Automate PDF & Image Text Extraction to Categorized CSV with AI
Automatically extract and categorize financial transactions from PDFs and images, achieving 100% reduction in manual data entry and ensuring consistent, structured data output for analysis.
Manually extracting and categorizing data from diverse documents like bank statements, whether PDFs or images, is often a time-consuming and error-prone process. This workflow automates the entire process, leveraging powerful AI models like Vertex AI (Gemini) and Llama 3.1 via OpenRouter to accurately extract text, categorize transactions, and generate structured CSV files, eliminating the need for manual data entry.

Documentation
Automate PDF & Image Text Extraction to Categorized CSV
Manually extracting and categorizing data from PDFs and images, such as bank statements, is a tedious and error-prone process. This workflow leverages Vertex AI and other LLMs to automatically extract text, categorize transactions, and output them as a structured CSV file, eliminating manual data entry.
Key Features
- Automatically monitors Google Drive for new PDF and image files.

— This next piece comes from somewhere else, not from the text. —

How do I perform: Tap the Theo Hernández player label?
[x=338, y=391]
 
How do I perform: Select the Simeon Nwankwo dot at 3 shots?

- Intelligently routes files based on type (PDF or image) for specialized processing.
- Leverages advanced OCR for accurate text extraction from PDF documents.
- Utilizes Vertex AI (Gemini) for robust text recognition and data extraction from images.
- Applies Large Language Models (LLMs) via OpenRouter to categorize extracted data, such as financial transactions.
- Automatically converts extracted and categorized data into CSV format.
- Uploads the final categorized CSV files directly to a designated Google Drive folder.
How It Works
This workflow starts by monitoring a specified Google Drive folder for new PDF or image files. Upon detection, it intelligently determines the file type. If a PDF is uploaded, the workflow downloads it, extracts the text using an OCR process, and then sends this raw text to an external LLM (Llama 3.1 via OpenRouter) to extract structured transaction data and assign categories. If an image is uploaded, it's downloaded and sent to Vertex AI (Gemini) for direct text extraction, transaction parsing, and categorization. Both paths then convert the processed data into a CSV file and upload it to a designated output folder in Google Drive, providing a fully automated data pipeline from document ingestion to categorized export.